'War ended torture rule '
Kabul: The US-led war ended the brutal rule of torture and tyranny under Saddam Hussain, even if Iraq today faces the perils of terrorism and corruption, President Jalal Talabani said yesterday, the eve of the invasion's fifth anniversary.
"The brutal regime of the dictator fell ... the regime that ruled Iraq for decades, the decades of darkness. The decades that were of tyranny," said Talabani in a statement released on Wednesday. During Saddam's iron-fisted rule, the prisons were full of "innocent prisoners", said Talabani, a Kurdish former rebel foe of Saddam.
"These cells were Saddam's theatres for torture and brutal crimes."
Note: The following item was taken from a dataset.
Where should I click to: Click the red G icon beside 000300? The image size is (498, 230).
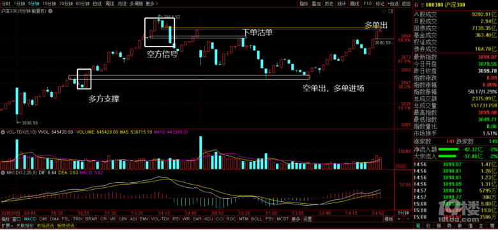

The former regime violated all values of humanity. It used chemical weapons on men, women and children of Halabja and carried out the brutal Anfal campaign," he said referring to military strikes launched by Saddam's forces on Iraqi Kurds in 1988 during the Iran-Iraq war.
International human right activists say that nearly 180,000 Kurdish villagers were slaughtered in these strikes.
Talabani said the former regime kept the country "backward" even as the world progressed.
"Iraqis were not allowed to use mobile phones, or Internet or satellite channels. The regime prevented publishing of magazines and scientific journals," he said.
But the "liberation of Iraq" by US-led forces was the start of a new era, he said.
"The walk on this new path began five years ago but it faces huge difficulties. There is violence and terrorism and corruption has become a dangerous disease," he said.